◆ Data for this task

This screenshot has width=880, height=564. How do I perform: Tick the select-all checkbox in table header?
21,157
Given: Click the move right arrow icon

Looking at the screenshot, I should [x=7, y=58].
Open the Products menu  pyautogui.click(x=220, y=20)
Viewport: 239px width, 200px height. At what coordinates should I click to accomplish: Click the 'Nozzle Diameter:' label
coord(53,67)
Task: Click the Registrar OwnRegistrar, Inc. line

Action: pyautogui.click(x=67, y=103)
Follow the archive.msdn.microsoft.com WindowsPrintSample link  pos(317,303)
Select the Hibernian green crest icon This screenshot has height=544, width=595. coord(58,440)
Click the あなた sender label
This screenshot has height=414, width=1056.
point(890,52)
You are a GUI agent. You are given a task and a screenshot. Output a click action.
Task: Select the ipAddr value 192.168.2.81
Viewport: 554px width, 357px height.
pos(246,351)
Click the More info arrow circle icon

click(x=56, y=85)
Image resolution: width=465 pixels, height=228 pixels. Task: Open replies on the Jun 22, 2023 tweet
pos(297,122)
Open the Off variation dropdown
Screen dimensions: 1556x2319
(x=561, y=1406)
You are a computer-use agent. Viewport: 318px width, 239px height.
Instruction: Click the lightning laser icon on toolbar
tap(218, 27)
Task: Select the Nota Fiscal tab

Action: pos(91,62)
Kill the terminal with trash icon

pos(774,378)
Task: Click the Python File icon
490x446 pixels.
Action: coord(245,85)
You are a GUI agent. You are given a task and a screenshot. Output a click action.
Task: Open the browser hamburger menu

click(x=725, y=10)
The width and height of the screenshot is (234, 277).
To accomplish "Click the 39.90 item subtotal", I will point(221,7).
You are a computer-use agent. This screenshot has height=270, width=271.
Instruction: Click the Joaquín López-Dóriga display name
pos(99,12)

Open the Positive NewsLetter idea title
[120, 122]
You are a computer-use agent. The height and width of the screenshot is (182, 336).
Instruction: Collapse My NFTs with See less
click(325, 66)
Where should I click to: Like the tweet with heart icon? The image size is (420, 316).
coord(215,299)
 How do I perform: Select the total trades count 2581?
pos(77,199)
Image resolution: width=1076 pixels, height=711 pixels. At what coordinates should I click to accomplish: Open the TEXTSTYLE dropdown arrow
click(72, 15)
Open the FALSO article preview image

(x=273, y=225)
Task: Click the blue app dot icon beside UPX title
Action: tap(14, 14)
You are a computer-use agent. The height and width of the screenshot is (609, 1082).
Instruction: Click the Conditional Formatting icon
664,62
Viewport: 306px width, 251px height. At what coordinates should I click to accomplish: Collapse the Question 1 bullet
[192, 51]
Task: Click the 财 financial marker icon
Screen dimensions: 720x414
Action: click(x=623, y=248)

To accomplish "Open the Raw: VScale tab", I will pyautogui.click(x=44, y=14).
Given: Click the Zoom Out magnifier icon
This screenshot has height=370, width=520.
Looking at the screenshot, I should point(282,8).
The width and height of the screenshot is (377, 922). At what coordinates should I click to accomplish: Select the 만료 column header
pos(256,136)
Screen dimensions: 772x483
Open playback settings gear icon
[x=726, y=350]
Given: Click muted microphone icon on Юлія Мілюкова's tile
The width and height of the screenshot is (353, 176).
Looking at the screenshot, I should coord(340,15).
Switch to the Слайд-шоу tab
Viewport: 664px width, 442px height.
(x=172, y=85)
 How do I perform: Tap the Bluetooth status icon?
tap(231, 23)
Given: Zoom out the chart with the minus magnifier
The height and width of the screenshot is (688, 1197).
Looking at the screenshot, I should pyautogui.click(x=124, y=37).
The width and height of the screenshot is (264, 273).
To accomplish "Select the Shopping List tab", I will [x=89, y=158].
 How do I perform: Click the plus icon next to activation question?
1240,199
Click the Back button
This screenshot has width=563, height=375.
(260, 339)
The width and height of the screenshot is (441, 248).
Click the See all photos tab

◆ Your objective
Would you copy every line of the entries that includes the word "will"?

◆ Task answer
To accomplish "Click the 39.90 item subtotal", I will point(221,7).
To accomplish "Open the Raw: VScale tab", I will pyautogui.click(x=44, y=14).
To accomplish "Select the Shopping List tab", I will [x=89, y=158].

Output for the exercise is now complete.